Data supplied START
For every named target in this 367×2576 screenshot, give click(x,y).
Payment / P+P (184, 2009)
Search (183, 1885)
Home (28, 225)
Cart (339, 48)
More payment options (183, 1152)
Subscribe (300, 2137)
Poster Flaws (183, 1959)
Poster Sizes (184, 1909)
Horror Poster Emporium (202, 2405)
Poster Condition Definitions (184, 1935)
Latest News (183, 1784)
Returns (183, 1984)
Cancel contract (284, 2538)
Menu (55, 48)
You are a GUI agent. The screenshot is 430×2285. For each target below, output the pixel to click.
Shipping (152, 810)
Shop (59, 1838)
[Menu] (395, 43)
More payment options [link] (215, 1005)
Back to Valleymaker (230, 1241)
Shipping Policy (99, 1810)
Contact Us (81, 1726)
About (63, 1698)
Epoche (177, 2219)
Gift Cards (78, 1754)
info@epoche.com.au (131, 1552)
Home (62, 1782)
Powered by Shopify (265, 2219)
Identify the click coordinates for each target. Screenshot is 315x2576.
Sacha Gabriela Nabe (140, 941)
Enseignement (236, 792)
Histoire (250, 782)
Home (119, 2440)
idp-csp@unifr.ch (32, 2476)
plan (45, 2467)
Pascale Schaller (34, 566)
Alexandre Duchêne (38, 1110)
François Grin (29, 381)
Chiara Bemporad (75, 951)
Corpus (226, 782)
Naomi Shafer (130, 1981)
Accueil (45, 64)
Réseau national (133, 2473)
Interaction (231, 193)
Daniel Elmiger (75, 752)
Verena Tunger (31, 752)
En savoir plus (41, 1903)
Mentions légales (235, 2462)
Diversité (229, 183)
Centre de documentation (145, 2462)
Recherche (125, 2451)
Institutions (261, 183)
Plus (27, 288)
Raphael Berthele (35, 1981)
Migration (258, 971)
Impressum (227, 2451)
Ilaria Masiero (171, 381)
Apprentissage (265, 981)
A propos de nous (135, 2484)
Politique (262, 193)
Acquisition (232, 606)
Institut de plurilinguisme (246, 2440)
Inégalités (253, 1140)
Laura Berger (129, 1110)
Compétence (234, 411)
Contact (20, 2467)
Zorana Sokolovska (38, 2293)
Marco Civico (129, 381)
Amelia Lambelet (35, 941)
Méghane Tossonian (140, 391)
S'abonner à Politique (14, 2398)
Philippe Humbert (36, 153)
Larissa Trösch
Data supplied END
▶ What the exercise asks
Write down how many lines of the data above contain the word "More", with nothing else.

▶ Reply
2